Hilary Cass, Baroness Cass

Photo of Dr Hilary Cass
Former RCPCH President

Start year of presidency: 2012

End year of presidency: 2015

Baroness Cass is a consultant in Paediatric Disability at Evelina London Children's Hospital, Guy’s and St Thomas’ NHS Foundation Trust. She was President of the Royal College of Paediatrics and Child Health between 2012 and 2015, and was awarded an OBE in 2015 for services to child health. Baroness Cass was made a cross-bench Peer in August 2024 following the Dissolution Honours. Her full title is The Baroness Cass OBE FRCN FRCGP.

Hilary has had two driving passions throughout her career; firstly, to develop inclusive, multi-professional models of care for children and young people, which cut across the boundaries between hospital, community, and primary care settings, and secondly to empower doctors in training to take control of their lives and the environment in which they work, because she believes that they are the best engineers of the future NHS.

After qualifying at Royal Free Hospital, London in 1982, Hilary trained as a general paediatrician, and then went on to develop her higher specialist training in the field of disability. She has held clinical consultant roles in three tertiary centres.

Over the years her clinical interests have included children with autistic spectrum disorders, children with cognitive impairment secondary to epilepsy, children with visual impairment, and management of children with multiple disabilities, with particular reference to feeding and communication problems. She runs a national service for children with Rett syndrome and has published widely in this area.

Since 2008, recognising the important interface between disability and palliative care, she started to take on a more active clinical role in this area. She established the Paediatric Palliative Care Service at Evelina London, before moving into her role as RCPCH President.

Over a 15-year period at Great Ormond Street Hospital, Hilary held a number of senior management roles including Director of Postgraduate Medical Education and Deputy Medical Director. She has held several regional and national roles in medical education and policy development, including Head of School of Paediatrics for London.

At Great Ormond Street she ran a highly successful programme (Snakes and Ladders), which used role players to re-enact the ups and downs of the patient journey and teach clinical governance and improvement skills to staff across the hospital. The series culminated in a book for both patients and professionals.

She also set up a junior doctor leadership team - the DocReps - which put frontline trainees in charge of many of the innovations within the hospital. She carried this model of junior doctor leadership across to both the London School of Paediatrics and to Guy’s and St Thomas’ NHS Foundation Trust. Hilary has been extensively involved with the Department of Health and several regional and national bodies in developing new models of integrated paediatric care.

### TASK REQUIREMENTS
1. Condense the paragraph of the profile of Baroness Cass that begins "Over the years her clinical interests" into a bulleted list that keeps its main facts.
2. Reproduce the passage of the profile of Baroness Cass between "End year of" and "the future NHS.", inclusive.

### DATA SECTION

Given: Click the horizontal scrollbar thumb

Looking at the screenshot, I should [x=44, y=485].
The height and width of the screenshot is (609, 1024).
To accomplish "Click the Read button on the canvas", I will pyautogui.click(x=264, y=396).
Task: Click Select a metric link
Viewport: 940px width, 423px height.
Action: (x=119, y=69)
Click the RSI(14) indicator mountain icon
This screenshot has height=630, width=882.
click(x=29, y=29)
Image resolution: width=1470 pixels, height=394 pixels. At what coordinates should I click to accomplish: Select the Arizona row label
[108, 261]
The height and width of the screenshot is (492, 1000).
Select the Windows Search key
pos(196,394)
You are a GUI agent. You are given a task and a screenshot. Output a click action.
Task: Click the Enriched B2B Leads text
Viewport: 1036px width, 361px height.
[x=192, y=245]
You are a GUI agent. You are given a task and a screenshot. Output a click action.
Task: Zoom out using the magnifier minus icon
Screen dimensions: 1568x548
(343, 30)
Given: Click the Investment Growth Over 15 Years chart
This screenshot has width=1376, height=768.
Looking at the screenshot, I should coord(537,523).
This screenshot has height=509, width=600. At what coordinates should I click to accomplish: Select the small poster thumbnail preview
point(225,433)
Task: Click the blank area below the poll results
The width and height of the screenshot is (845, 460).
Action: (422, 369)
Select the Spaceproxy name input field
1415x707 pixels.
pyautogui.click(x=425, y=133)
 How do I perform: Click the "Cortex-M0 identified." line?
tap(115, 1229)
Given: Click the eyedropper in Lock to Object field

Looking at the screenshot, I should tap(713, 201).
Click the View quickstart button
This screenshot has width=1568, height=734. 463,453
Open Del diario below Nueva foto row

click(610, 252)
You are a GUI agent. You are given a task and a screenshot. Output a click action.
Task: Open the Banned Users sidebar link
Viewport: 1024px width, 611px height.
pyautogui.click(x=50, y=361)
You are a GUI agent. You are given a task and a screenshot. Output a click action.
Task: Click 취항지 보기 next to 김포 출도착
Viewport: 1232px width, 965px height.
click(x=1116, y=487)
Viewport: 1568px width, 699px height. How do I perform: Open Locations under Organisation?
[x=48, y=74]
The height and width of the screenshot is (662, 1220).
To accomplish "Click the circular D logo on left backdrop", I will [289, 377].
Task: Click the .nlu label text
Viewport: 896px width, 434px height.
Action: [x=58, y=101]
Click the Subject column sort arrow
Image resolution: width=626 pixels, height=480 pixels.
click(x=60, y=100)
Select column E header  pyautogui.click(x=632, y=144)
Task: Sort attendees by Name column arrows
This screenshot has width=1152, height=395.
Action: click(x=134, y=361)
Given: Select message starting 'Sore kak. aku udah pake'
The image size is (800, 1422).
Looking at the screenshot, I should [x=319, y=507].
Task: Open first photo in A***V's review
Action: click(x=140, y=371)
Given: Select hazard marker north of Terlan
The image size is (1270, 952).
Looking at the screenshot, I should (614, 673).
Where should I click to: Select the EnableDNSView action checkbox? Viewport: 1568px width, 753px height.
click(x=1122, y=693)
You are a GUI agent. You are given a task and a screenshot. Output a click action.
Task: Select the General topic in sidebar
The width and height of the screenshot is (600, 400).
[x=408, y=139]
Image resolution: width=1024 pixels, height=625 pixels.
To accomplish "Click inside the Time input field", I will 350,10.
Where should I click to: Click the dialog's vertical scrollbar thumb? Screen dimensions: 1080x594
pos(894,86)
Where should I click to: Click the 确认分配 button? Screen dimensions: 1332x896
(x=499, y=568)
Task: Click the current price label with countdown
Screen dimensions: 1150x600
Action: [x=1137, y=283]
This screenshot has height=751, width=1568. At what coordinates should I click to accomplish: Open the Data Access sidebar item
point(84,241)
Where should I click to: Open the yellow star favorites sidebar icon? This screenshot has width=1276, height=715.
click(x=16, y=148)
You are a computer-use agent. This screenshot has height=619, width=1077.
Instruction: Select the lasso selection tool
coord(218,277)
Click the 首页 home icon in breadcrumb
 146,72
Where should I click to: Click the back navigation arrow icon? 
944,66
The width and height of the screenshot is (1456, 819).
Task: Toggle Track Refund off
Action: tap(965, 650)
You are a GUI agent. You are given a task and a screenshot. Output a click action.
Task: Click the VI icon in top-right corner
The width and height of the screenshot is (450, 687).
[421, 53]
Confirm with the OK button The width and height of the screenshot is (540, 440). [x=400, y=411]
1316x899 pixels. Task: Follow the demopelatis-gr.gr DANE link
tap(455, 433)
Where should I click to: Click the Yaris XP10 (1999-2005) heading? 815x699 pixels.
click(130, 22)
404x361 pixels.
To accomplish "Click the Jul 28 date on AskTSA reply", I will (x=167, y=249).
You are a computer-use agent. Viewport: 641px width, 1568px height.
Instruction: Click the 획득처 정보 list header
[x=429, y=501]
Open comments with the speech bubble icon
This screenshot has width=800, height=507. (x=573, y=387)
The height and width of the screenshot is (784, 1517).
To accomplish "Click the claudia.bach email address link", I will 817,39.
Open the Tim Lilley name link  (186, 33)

### WRITTEN RESPONSES
1.
- Clinical interests over the years:
  - children with autistic spectrum disorders
  - children with cognitive impairment secondary to epilepsy
  - children with visual impairment
  - management of children with multiple disabilities, especially feeding and communication problems
- Runs a national service for children with Rett syndrome
- Has published widely on Rett syndrome

2.
End year of presidency: 2015

Baroness Cass is a consultant in Paediatric Disability at Evelina London Children's Hospital, Guy’s and St Thomas’ NHS Foundation Trust. She was President of the Royal College of Paediatrics and Child Health between 2012 and 2015, and was awarded an OBE in 2015 for services to child health. Baroness Cass was made a cross-bench Peer in August 2024 following the Dissolution Honours. Her full title is The Baroness Cass OBE FRCN FRCGP.

Hilary has had two driving passions throughout her career; firstly, to develop inclusive, multi-professional models of care for children and young people, which cut across the boundaries between hospital, community, and primary care settings, and secondly to empower doctors in training to take control of their lives and the environment in which they work, because she believes that they are the best engineers of the future NHS.